# PCA analysis
PCA stands for Principal Component Analysis. It is a dimensionality reduction method used to transform and project data points onto fewer orthogonal axes that can explain the greatest amount of variance in the data.

In [1]:
# the path to your .snps.hdf5 database file 
data = "/home/marianna/Documents/Phacelia/Phac_Assembly_ingroup/min12_clust90_outfiles/min12_clust90.snps.hdf5"

In [2]:
## imports
import ipyrad as ip
import ipyrad.analysis as ipa
import ipyparallel as ipp
import toyplot
import pandas as pd
import numpy as np   # numerical library

In [3]:
# After the cluster is running attach to it with ipyparallel
ipyclient = ipp.Client()
print(ip.cluster_info(ipyclient))

Parallel connection | Cryptantha: 50 cores
None


### Grouping individuals into populations based on the topology and the 'structure analysis' 

<b>imap dictionary</b> : assigns individual samples to populations for visualization purposes

<b>minimap dictionary</b> : states the required percentage coverage in each population; here it's 50%

In [4]:
# group individuals into populations, according to my first structure analysis.
imap ={
    "sin": ["W6368","W6376"],
    "pinn_peru": ["W5599","W6027","W6028","W6037","W6078","W6024","W5637", "W5636"],
    "nana": ["W6373"],
    "argent": ["W5610","W6374", "W6080","W6369"],
    "set_arg": ["W6375", "W6031","W6370"],
    "set_ch": ["W5145", "W5612"],
    "set_pe": ["W6001", "W6079","W6029"],
   
}

## require that 50% of samples have data in each group
minmap = {i: 0.5 for i in imap} 

In [5]:
# init pca object with input data and (optional) parameter options
pca = ipa.pca(
    data=data,
    imap=imap,
    minmap=minmap,
    mincov=0.25,   
    impute_method="sample",
)


Samples: 23
Sites before filtering: 19359
Filtered (indels): 1020
Filtered (bi-allel): 210
Filtered (mincov): 51
Filtered (minmap): 5685
Filtered (subsample invariant): 6133
Filtered (minor allele frequency): 0
Filtered (combined): 10771
Sites after filtering: 8587
Sites containing missing values: 5548 (64.61%)
Missing values in SNP matrix: 13587 (6.88%)
SNPs (total): 8587
SNPs (unlinked): 4200
Imputation: 'sampled'; (0, 1, 2) = 90.0%, 6.7%, 3.3%


In [6]:
# run the PCA analysis
pca.run()


Subsampling SNPs: 4200/8587


In [7]:
# store the PC axes as a dataframe
df = pd.DataFrame(pca.pcaxes[0], index=pca.names)
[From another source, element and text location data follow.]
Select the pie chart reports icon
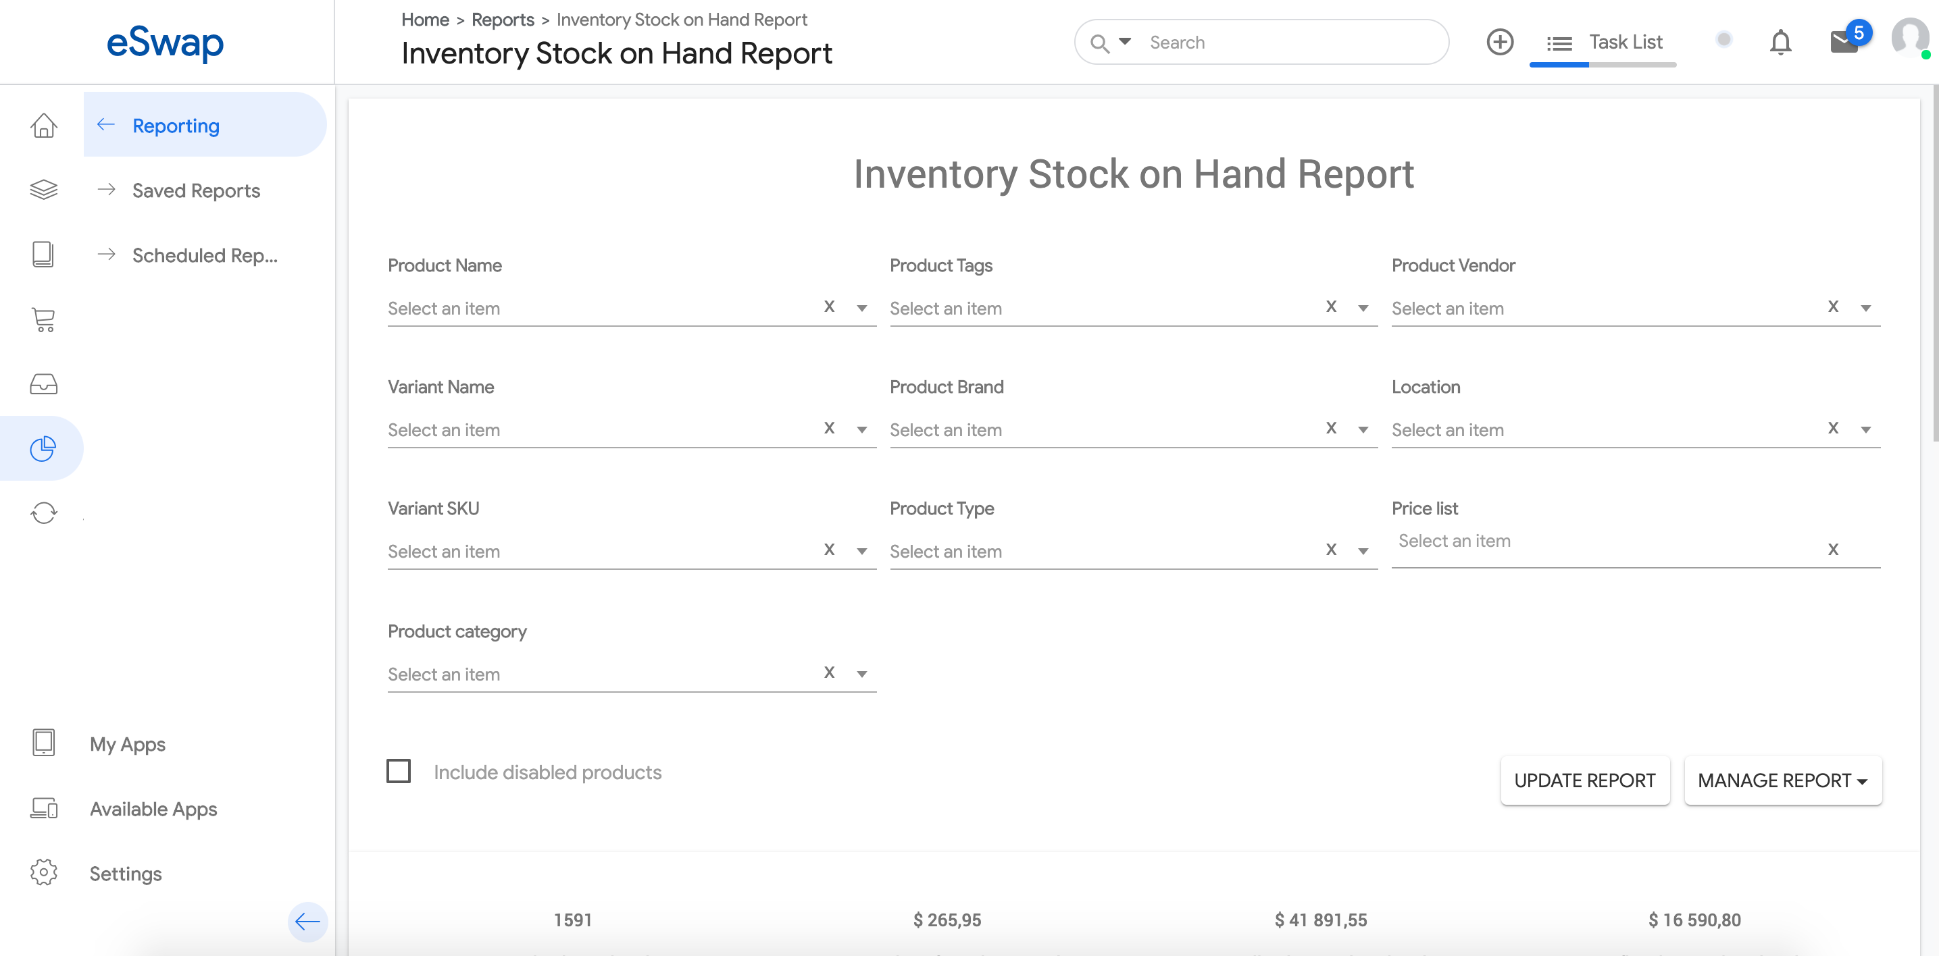This screenshot has height=956, width=1939. click(43, 449)

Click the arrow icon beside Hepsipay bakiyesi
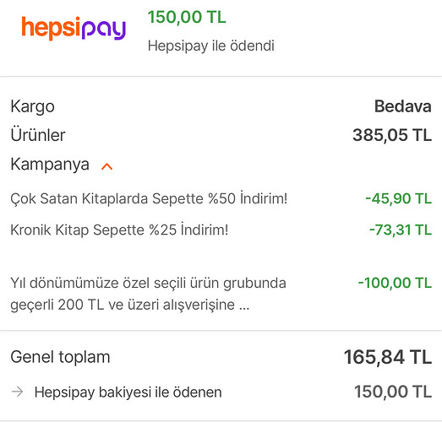tap(17, 392)
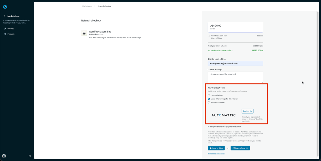Click the Copy referral link button
Screen dimensions: 321x161
click(240, 148)
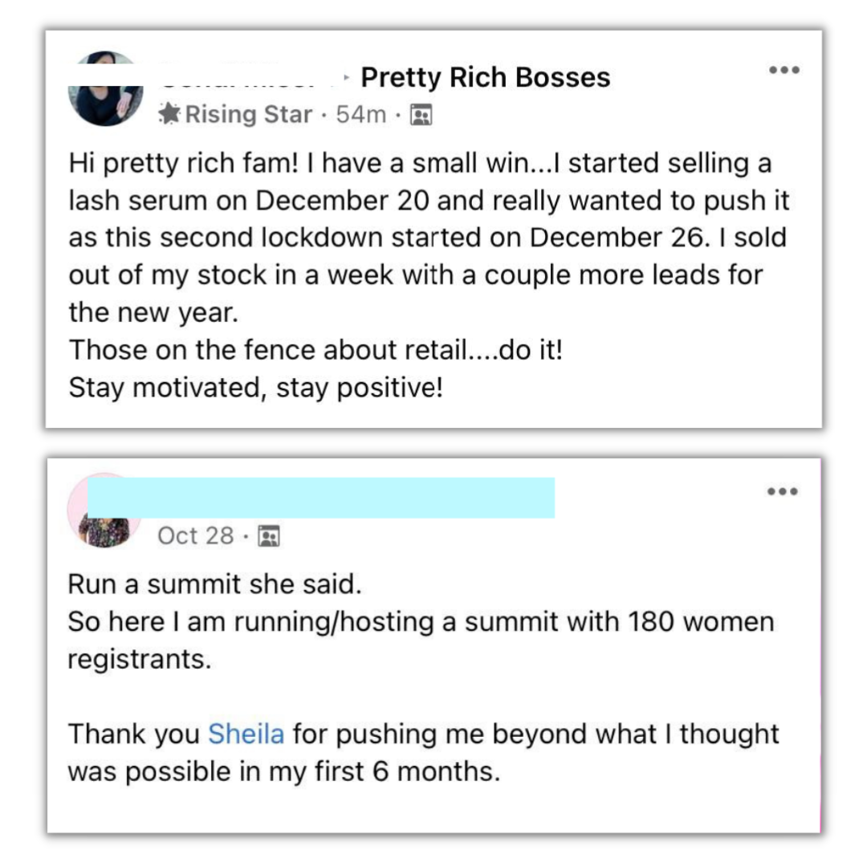Click the 'Stay motivated, stay positive!' line

click(255, 388)

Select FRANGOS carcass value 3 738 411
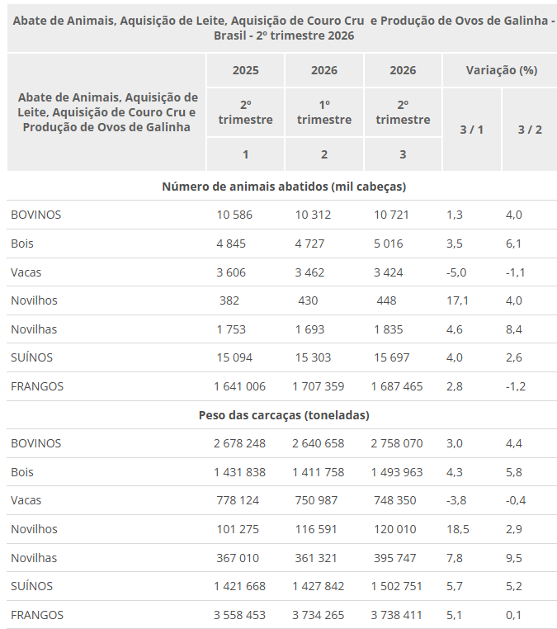click(x=397, y=615)
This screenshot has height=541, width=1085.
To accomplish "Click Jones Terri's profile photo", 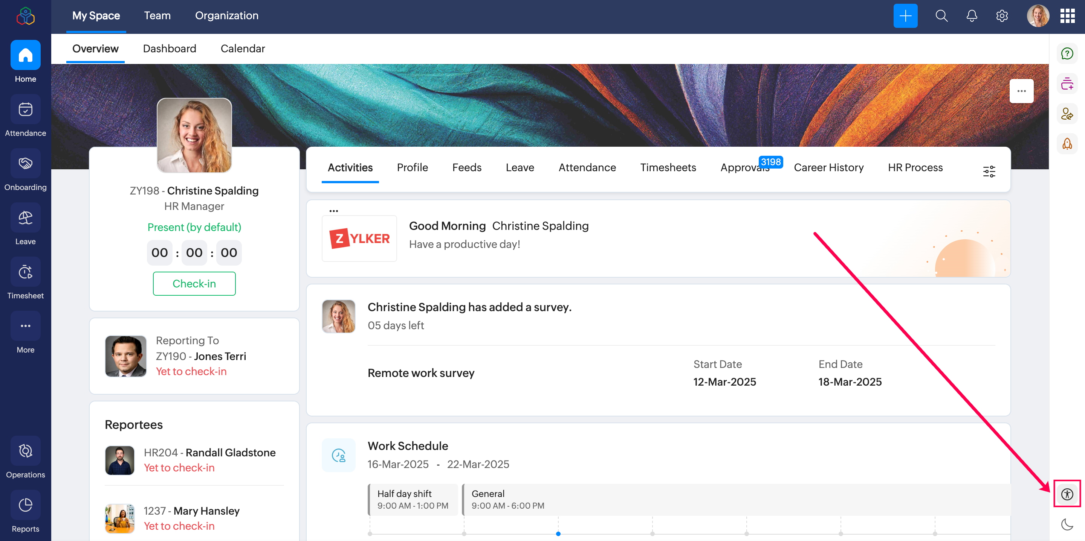I will click(126, 356).
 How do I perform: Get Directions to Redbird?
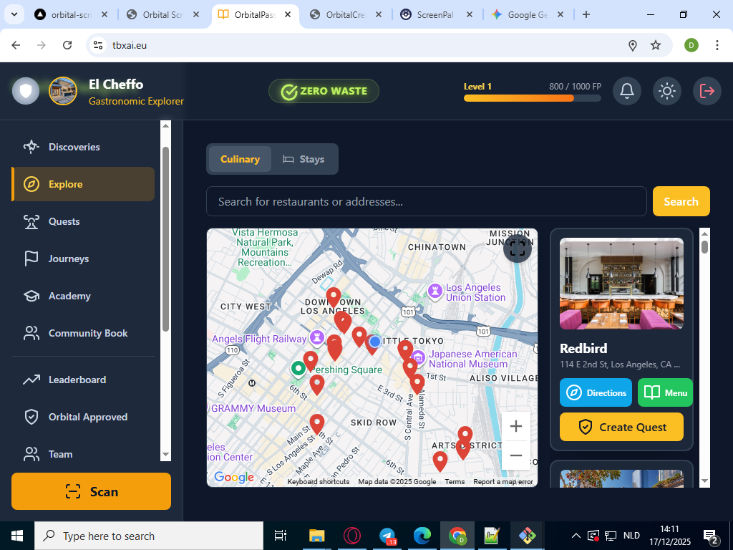point(596,392)
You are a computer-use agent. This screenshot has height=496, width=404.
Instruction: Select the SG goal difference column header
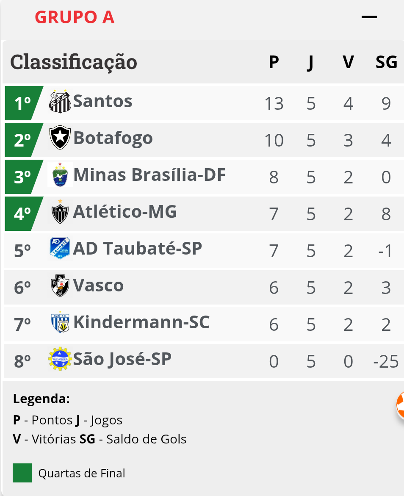386,62
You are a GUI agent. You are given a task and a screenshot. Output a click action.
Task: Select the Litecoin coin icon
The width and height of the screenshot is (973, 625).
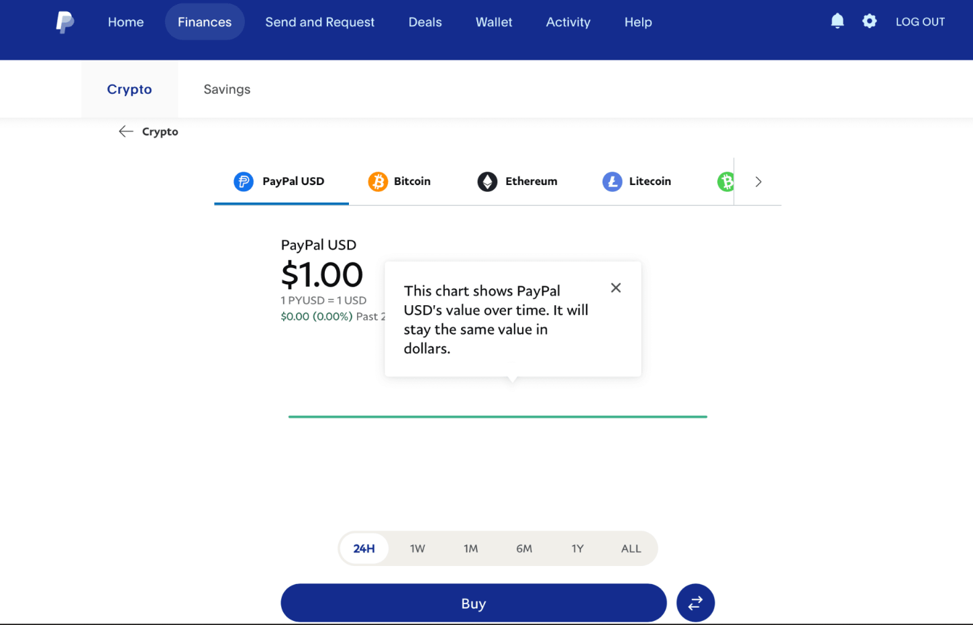click(x=612, y=182)
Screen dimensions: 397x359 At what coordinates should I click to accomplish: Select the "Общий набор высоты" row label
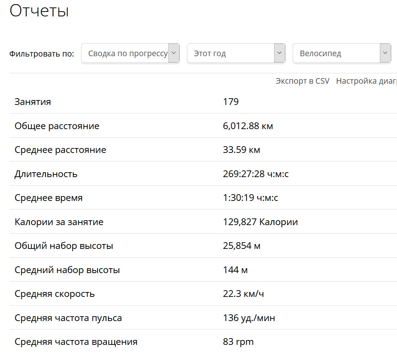(x=64, y=246)
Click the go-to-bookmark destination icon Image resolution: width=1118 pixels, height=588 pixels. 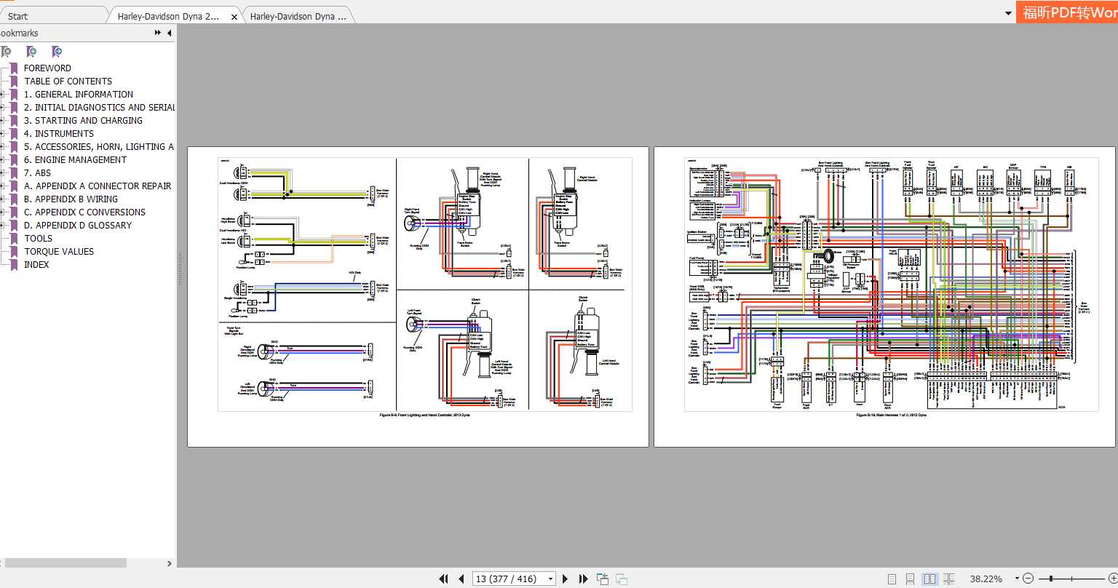(57, 52)

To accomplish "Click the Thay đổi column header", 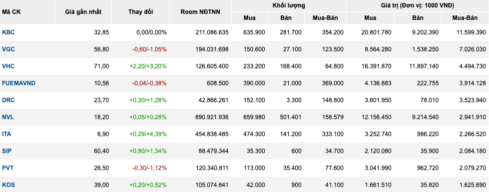I will pos(141,12).

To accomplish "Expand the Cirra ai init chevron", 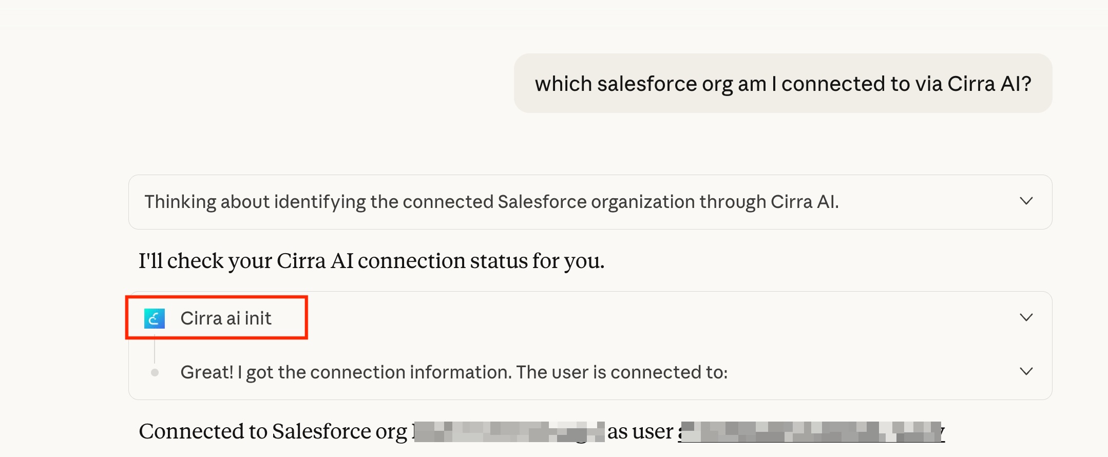I will pyautogui.click(x=1026, y=318).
# write the PC axes to a CSV file
df.to_csv("pca_analysis20221121.csv")

# show the first ten samples and the first 10 PC axes
df.iloc[:10, :10].round(2)

Unnamed: 0,0,1,2,3,4,5,6,7,8,9
W5145,-7.73,5.25,-12.05,19.16,3.22,1.41,-0.99,-0.91,-0.18,0.03
W5599,5.67,2.8,0.03,-1.67,-1.19,-0.56,-0.95,16.43,2.68,17.91
W5610,-3.82,-1.39,-4.05,-3.74,-4.19,-5.64,-2.12,1.67,-1.23,4.46
W5612,-7.93,4.83,-12.32,19.48,2.89,1.72,-0.89,-0.72,-0.62,0.56
W5636,16.92,1.45,1.89,0.92,1.18,-1.12,-0.26,-8.24,0.78,2.94
W5637,18.22,1.55,2.25,1.19,1.17,-1.09,-0.22,-10.34,0.77,2.83
W6001,-10.3,14.65,8.16,-3.1,1.59,0.81,-0.05,-3.4,-0.21,1.69
W6024,15.66,1.71,1.51,0.96,1.02,-1.26,-0.05,-8.94,0.41,4.87
W6027,11.36,0.59,0.51,0.4,0.83,0.38,0.1,10.24,-2.1,-12.66
W6028,8.73,0.99,0.11,-0.44,0.31,0.6,0.03,9.04,-0.58,-5.12


In [8]:
# plot PC axes 0 and 2
pca.draw(0, 2);
# plot PC axes 0 and 1
pca.draw(0, 1);

In [9]:
# plot PC axes 0 and 2 with many replicate subsamples
pca.run(nreplicates=25, seed=12345)
pca.draw(0, 2);
# plot PC axes 0 and 1 with many replicate subsamples
pca.run(nreplicates=25, seed=12345)
pca.draw(0, 1);

Subsampling SNPs: 4200/8587
Subsampling SNPs: 4200/8587


In [10]:
# plot PC axes 0 and 2 with many replicate subsamples
pca.run(nreplicates=25, seed=12345)
pca.draw(0, 3);
# plot PC axes 0 and 1 with many replicate subsamples
pca.run(nreplicates=25, seed=12345)
pca.draw(0, 4);

Subsampling SNPs: 4200/8587
Subsampling SNPs: 4200/8587


In [11]:
pca.variances

{0: array([1.31947704e-01, 9.05674847e-02, 8.23719216e-02, 8.02147488e-02,
        6.91838922e-02, 6.52040275e-02, 5.61090408e-02, 4.75830478e-02,
        4.08214420e-02, 3.94493415e-02, 3.64779473e-02, 3.54958006e-02,
        3.10642819e-02, 3.05274876e-02, 2.78847857e-02, 2.71492781e-02,
        2.64430577e-02, 2.50538310e-02, 2.45298237e-02, 1.86638471e-02,
        1.31394263e-02, 1.17781446e-04, 1.12914849e-31]),
 1: array([1.27693646e-01, 9.42508229e-02, 8.13233310e-02, 7.98370565e-02,
        7.05450150e-02, 6.41789055e-02, 5.52506922e-02, 4.66280420e-02,
        4.08743566e-02, 4.04462032e-02, 3.52945733e-02, 3.47873597e-02,
        3.25378429e-02, 3.11216824e-02, 2.85571474e-02, 2.77325003e-02,
        2.69422873e-02, 2.60522497e-02, 2.48209533e-02, 1.75012011e-02,
        1.35048105e-02, 1.19320883e-04, 2.73991422e-31]),
 2: array([1.32484667e-01, 9.19734449e-02, 8.42850304e-02, 8.10782839e-02,
        7.00356388e-02, 6.40366348e-02, 5.39031583e-02, 4.62093969e-02,
        4.0

In [12]:
# store the variances as a dataframe
df_var = pd.DataFrame(pca.variances, index=pca.names)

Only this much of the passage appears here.